Tasks
**1)** Name every array that the tickerIndex variable is used to access in the VBA stock analysis write-up below.
**2)** Answer these from the VBA stock analysis write-up below:
(a) What kind of stocks were Steve's parents choosing between?
(b) What was the iteration variable created to refactor the code called?
(c) What value was that variable set to when it was created?
**3)** Reproduce the VBA stock analysis write-up below from "A recent finance" to "an automated report.".

Article
>> Begin
A recent finance college graduate named Steve wanted me, an excel power user, to help him with some financial analysis. I was able to create an Excel VBA script which automatically returned key trading stock metrics from a large data set in an excel spreadsheet. This information would eventually help inform Steve's parents to choose what environmentally friendly "green stocks" they should invest in. The purpose of this analysis was to learn VBA within Excel and to apply the principles of excel VBA macros. We used general coding logic such as for loops and conditional statments to create arrays. We then used iteration variables associated with arrays to store values pertaining to stock information such as stock tickers, annual trading volume, and annual return, in order to generate an automated report.
To refactor the code, an iteration variable called tickerIndex was created and was set to zero. This iteration variable was used to access the stock ticker index for the tickers array (all stock ticker names), the tickerValues array, the tickerStartingPrices array, and the tickerEndingPrices array.
>> End
Data provided
>> Begin
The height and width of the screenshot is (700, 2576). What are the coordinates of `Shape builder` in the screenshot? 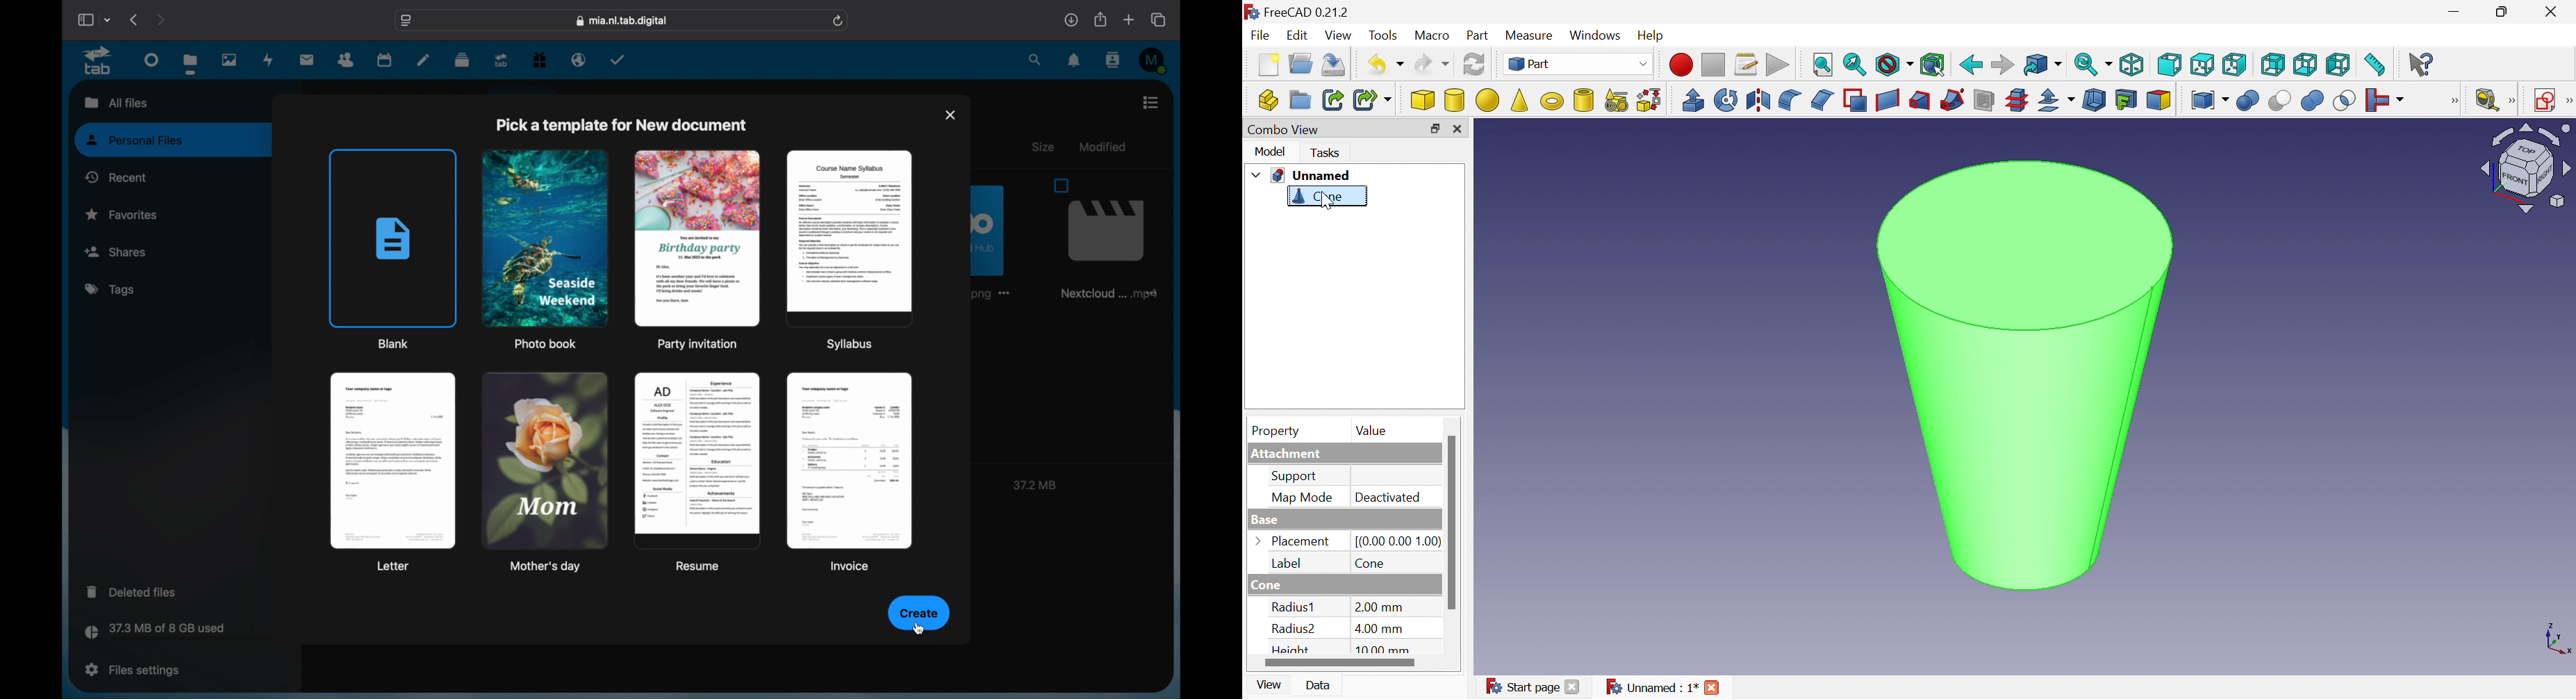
>> End
The results
**1)**
- tickers
- tickerValues
- tickerStartingPrices
- tickerEndingPrices

**2)**
(a) Environmentally friendly "green stocks"
(b) tickerIndex
(c) Zero

**3)**
A recent finance college graduate named Steve wanted me, an excel power user, to help him with some financial analysis. I was able to create an Excel VBA script which automatically returned key trading stock metrics from a large data set in an excel spreadsheet. This information would eventually help inform Steve's parents to choose what environmentally friendly "green stocks" they should invest in. The purpose of this analysis was to learn VBA within Excel and to apply the principles of excel VBA macros. We used general coding logic such as for loops and conditional statments to create arrays. We then used iteration variables associated with arrays to store values pertaining to stock information such as stock tickers, annual trading volume, and annual return, in order to generate an automated report.